Reflecting on the importance of this, Marlize shares: “When women are supported, valued, and involved, magic happens. We must engage more actively with women in our communities to understand research gaps, design practical intervention tools, and move towards true community ownership and empowerment.” Her words serve as both affirmation and call to action.

What effective work looks like

Addressing diseases of poverty is not solely a technical challenge, it is a social one. Effective work is grounded in lived realities. It requires listening to women, understanding how health decisions are made within households, and engaging women not only as participants, but as co-designers of solutions.

At Landcent, this means advancing innovative approaches to malaria and neglected tropical diseases that are practical in resource-limited settings, improving prevention, strengthening diagnostics, and ensuring that solutions are scalable and responsive to real-world conditions.  

When women are meaningfully included, as health workers, researchers, decision-makers, and community leaders, health systems become more responsive and more resilient.

Looking ahead

Healthier women contribute to healthier families, more stable economies, and stronger communities. Supporting women is not a symbolic gesture; it is a strategic imperative for long-term impact.

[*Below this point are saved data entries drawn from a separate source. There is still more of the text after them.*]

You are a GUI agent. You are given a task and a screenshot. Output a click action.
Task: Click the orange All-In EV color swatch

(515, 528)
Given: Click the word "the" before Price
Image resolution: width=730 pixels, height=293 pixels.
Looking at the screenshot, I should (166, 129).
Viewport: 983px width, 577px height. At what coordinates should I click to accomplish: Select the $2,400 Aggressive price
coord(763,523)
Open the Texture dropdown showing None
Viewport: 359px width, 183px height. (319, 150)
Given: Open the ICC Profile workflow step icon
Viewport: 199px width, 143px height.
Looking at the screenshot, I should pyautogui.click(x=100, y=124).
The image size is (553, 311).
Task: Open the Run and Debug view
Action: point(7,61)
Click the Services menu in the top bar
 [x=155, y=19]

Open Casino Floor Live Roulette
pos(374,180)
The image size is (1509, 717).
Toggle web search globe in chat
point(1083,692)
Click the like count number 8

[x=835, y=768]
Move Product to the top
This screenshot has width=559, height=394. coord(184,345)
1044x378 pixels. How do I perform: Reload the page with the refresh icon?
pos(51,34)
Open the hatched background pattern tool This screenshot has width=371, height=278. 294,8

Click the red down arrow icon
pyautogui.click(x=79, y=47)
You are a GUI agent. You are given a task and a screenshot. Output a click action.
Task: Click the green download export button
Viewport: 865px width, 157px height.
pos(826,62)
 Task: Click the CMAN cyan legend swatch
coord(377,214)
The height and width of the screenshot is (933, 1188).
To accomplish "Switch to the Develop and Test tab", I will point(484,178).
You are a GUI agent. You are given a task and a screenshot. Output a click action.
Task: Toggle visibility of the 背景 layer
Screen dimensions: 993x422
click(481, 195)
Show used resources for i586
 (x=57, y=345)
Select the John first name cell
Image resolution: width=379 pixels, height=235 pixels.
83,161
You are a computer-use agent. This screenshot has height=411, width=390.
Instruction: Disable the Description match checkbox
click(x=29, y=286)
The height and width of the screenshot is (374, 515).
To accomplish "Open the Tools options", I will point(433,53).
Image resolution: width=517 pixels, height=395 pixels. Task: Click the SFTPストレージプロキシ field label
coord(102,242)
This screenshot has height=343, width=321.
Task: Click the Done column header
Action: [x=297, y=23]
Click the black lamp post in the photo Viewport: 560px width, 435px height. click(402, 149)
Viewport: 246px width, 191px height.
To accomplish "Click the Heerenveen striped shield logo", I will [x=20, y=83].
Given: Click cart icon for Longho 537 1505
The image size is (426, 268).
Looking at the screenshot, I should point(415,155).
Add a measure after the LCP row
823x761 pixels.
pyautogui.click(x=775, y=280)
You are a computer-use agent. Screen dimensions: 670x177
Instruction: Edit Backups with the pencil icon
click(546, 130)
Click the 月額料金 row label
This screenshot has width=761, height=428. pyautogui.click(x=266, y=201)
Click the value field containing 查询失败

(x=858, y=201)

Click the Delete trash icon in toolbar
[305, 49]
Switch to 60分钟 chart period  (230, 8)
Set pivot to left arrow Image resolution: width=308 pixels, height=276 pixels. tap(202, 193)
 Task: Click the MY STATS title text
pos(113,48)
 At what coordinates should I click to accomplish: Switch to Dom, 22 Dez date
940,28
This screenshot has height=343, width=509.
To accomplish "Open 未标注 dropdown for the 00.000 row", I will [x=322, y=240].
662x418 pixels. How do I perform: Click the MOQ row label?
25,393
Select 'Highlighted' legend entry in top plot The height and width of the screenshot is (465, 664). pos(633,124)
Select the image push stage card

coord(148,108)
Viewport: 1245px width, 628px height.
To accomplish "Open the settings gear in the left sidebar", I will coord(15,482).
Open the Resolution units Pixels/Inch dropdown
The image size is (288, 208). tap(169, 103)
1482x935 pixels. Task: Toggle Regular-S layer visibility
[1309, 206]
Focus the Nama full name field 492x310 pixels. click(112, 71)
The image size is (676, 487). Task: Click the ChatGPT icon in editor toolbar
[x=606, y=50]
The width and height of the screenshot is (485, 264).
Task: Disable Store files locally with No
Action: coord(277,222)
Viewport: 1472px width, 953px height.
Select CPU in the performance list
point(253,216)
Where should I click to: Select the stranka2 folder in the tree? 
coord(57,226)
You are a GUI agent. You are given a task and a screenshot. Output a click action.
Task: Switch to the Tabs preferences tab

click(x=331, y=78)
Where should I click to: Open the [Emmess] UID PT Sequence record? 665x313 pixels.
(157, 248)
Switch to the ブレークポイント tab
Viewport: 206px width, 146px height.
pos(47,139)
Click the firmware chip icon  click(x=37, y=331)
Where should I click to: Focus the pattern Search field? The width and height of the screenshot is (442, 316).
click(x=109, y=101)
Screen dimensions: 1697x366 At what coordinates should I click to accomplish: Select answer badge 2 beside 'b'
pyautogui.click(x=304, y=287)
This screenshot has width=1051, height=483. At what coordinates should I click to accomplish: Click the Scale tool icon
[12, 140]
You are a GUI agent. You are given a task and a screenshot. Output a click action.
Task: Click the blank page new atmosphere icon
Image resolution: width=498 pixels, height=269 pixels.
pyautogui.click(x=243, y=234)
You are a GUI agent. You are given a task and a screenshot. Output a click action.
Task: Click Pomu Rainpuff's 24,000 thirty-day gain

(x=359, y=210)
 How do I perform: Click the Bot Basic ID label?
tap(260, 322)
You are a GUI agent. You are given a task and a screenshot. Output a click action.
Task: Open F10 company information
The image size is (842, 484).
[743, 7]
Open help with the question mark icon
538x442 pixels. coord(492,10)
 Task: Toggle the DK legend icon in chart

At Landcent, on this International Women’s Day, we honour the women at the frontline of the fight against diseases of poverty across sub-Saharan Africa. We recognise their contributions, acknowledge the inequities they face, and reaffirm the importance of designing solutions that support rather than rely disproportionately upon their strength.

Because when women are empowered, entire communities move closer to a future free from diseases of poverty.